The online magazine on the history and operation of vintage scale model trains in American OO gauge

Saturday, September 28, 2013

American OO for 1948: Part IV, H. R. Treat and Other Notes

One of the more visible OO gauge enthusiasts in 1948 was H. R. Treat of Teaneck, NJ. Magazines seem to have been looking for good photos and he was taking them and sending them in! For we find,

  • MC February -- a Lionel 4-6-4 on a bridge
  • MC April -- circus combine model
  • MR May -- circus baggage car
  • MC September -- article on building a dining-lounge-observation

There had been views of his models published in 1947 and would be even more views of his models in both magazines in future years, so this is a good point to jump ahead a little in our narrative. In MR in February of 1949, under the heading “Track Plan of the Month” there is an article on his layout with a number of interesting details. Turning there first, the layout is mostly nestled in one end of a large room (20’ x 30’) with a single track looping around nearly three walls. The curves are super-elevated and 36” radius, with one section of 2.75% grade on the mainline. The layout ran on 12 volts DC and was divided into four cabs, but also “a d.p.d.t. switch tucked away under the benchwork enables AC operation when required for unconverted foreign locomotives, a feature not found on many roads.” This type of setup allowed for running Lionel locomotives for example on the layout, and is a feature that I have pondered adding to my layout. Finally,
Operation consists of making up and running fast mail, coach or Pullman passenger trains, peddler freight and switcher runs, plus the usual engine terminal maneuvering. It is possible to run long trains on the B&T – six- to 8-car passengers and up to 25-car freights.
This photo (from the September MC article) is captioned “The main yards of the Barbaraton and Theapolis Railroad,” and in it you can see a Lionel Hudson (probably converted to DC operation, as it is decorated for his road) and also another locomotive that I would guess to be a Scale-Craft 0-6-0. The earlier photo in this article is of a Lionel Hudson "carrying the Fast Mail" on a bridge, the latter described in the caption as being “designed for Cooper E-60 loading.” It is a layout I could have enjoyed and was in ways ahead of its time with around the wall design. Besides having an interest in sharing them I think part of what got his photos published was that he had, as he states in the September article, “a yen for the unusual.”

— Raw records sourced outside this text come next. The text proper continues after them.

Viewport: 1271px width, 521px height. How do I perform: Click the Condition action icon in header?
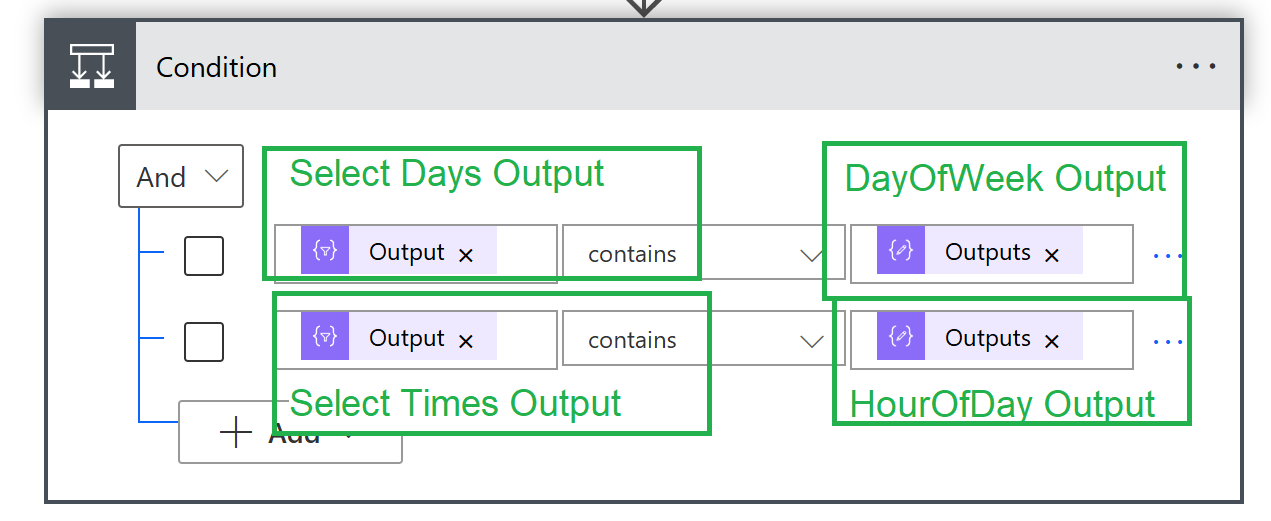(x=90, y=66)
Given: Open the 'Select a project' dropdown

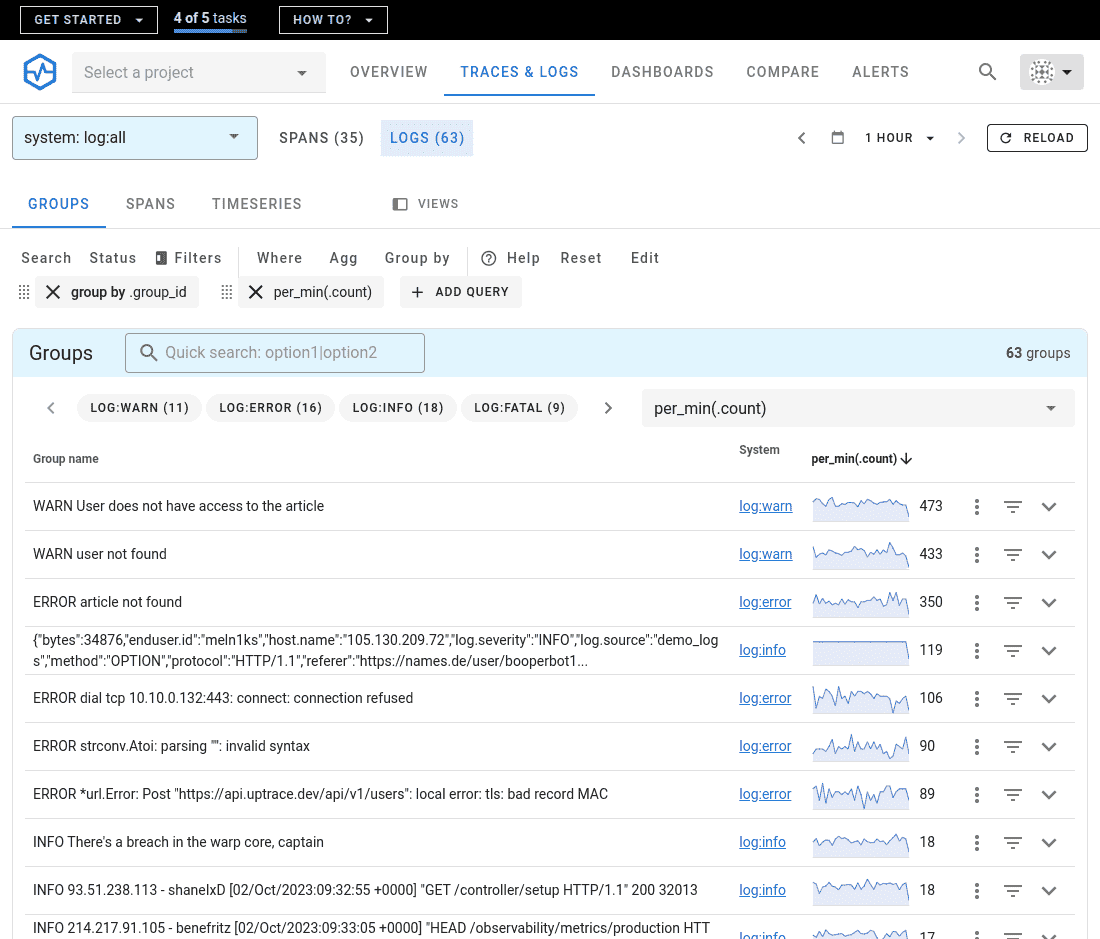Looking at the screenshot, I should [198, 72].
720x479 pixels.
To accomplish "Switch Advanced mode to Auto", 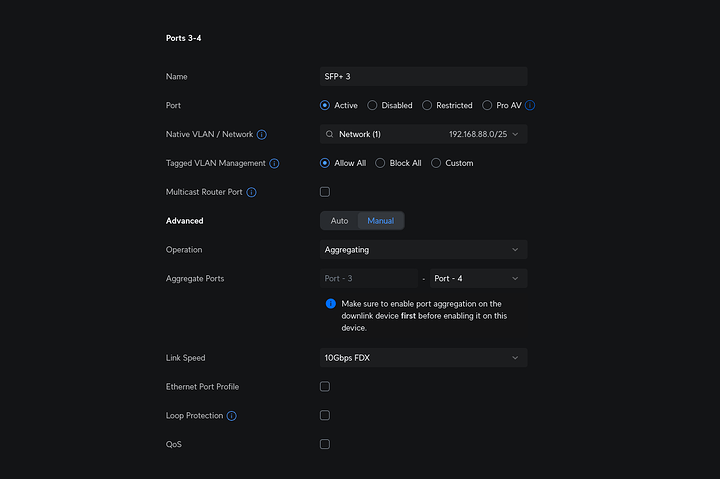I will click(339, 221).
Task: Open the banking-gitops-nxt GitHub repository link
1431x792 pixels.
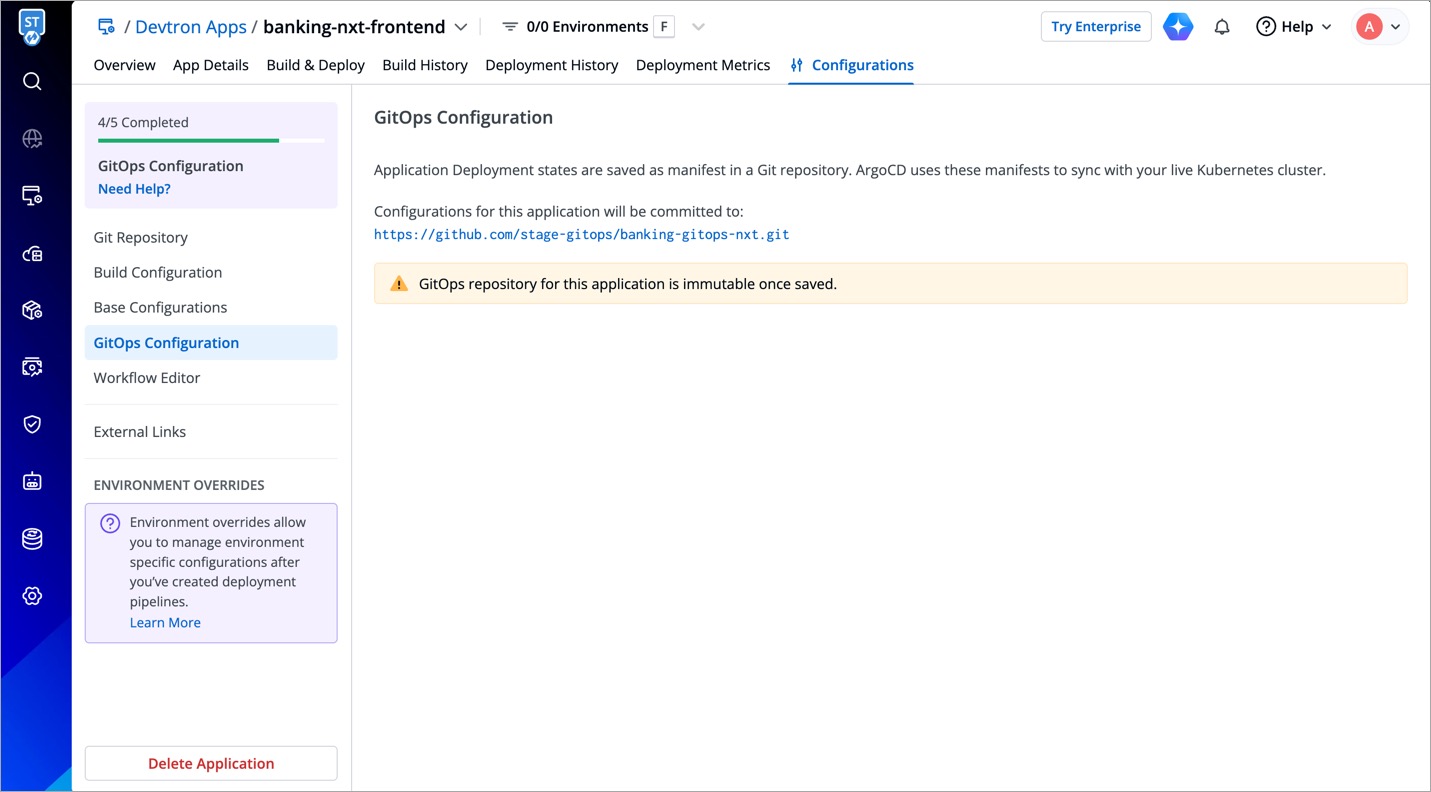Action: point(581,234)
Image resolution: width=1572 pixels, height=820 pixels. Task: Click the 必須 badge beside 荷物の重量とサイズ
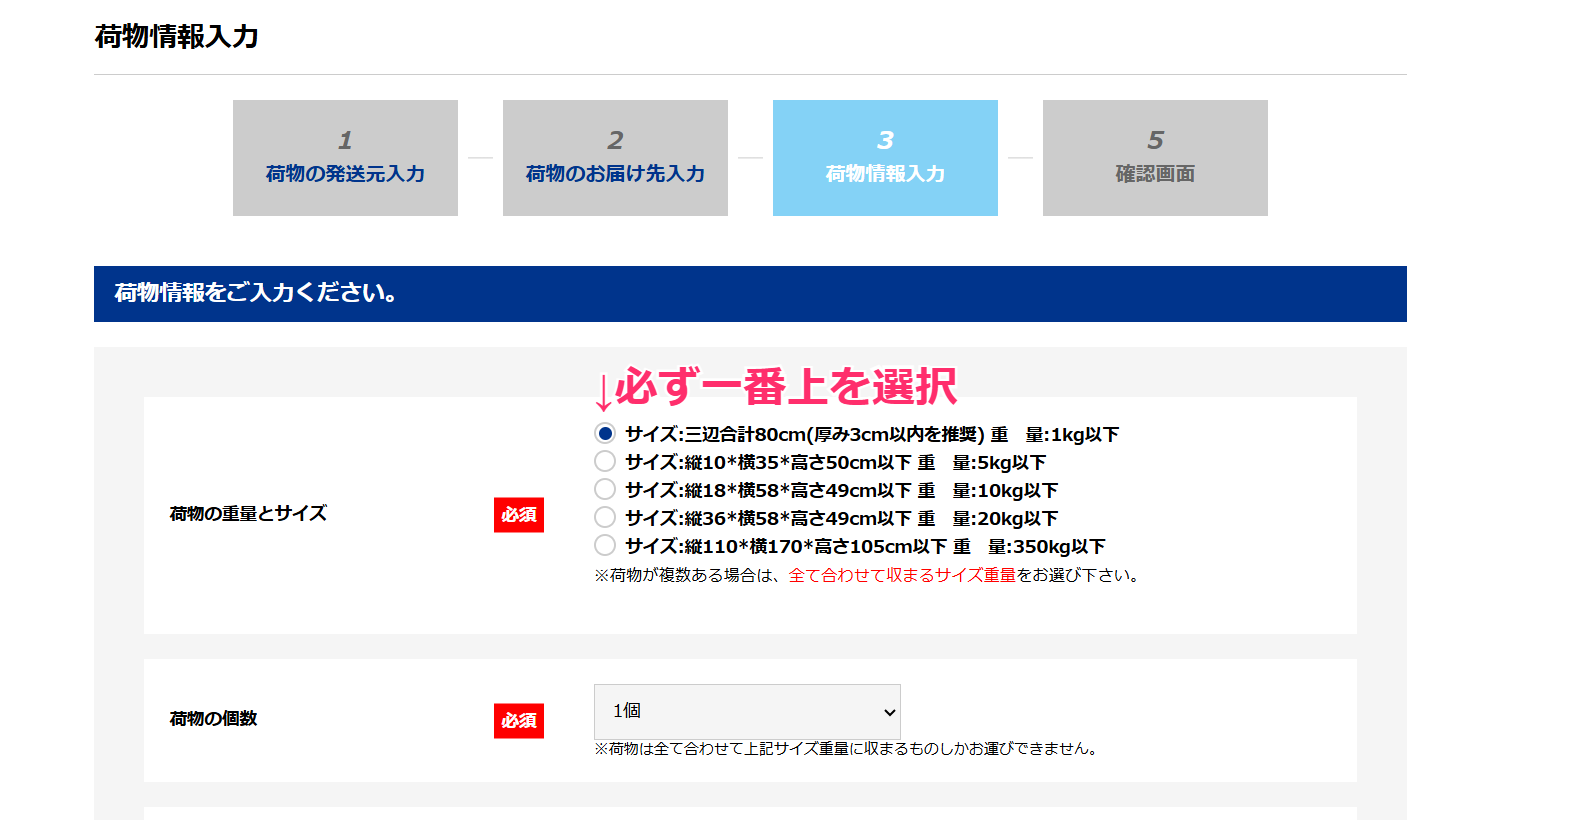pos(518,515)
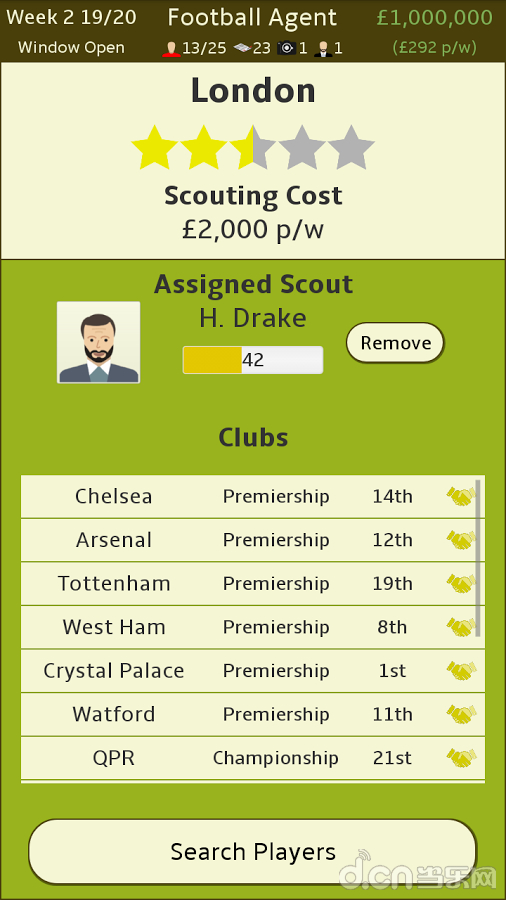Tap the players count icon in header
Screen dimensions: 506x900
click(x=171, y=48)
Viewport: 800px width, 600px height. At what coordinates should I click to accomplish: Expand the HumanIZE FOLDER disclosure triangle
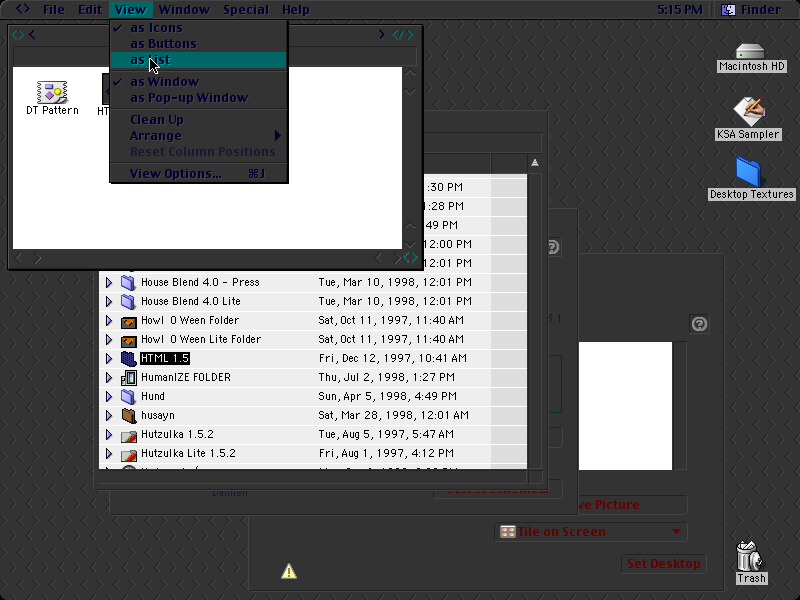pos(109,378)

Moving on to a few more random items, one item worth mentioning is in the May issue of MR is found a report on the annual NYSME show -- Howard Winther won OO loco prize for his Erie Berkshire. But it was not a new model, if the same one already seen in print as far back as 1936. 

With the big slowdown of products some people were moving on to other scales. In MC in August Edmund Collins is mentioned as a “clearing house for the narrow gaugers” and he had moved on to On3. He had a scratchbuilt OO locomotive on the cover of MR in 1941. The article itself has one other item of note for the OO gauger, the On model locomotive is built on a Nason 2-8-0 drive.  And in another case of moving on, Richard Houghton authored a long series on building an S gauge layout that was published in MR. A 1946 view of his OO layout may be seen here and an earlier view of his OO layout in 1940 is in this article.

With that I will conclude this look at 1948. Things were really slowing down, and in terms of being a commercially viable scale American OO was at best on life support; not enough product was moving for a real manufacturer to make money. But there were some very enthusiastic followers of the scale who soldiered on, and as the series continues a focus will be those individuals, their layouts, their products.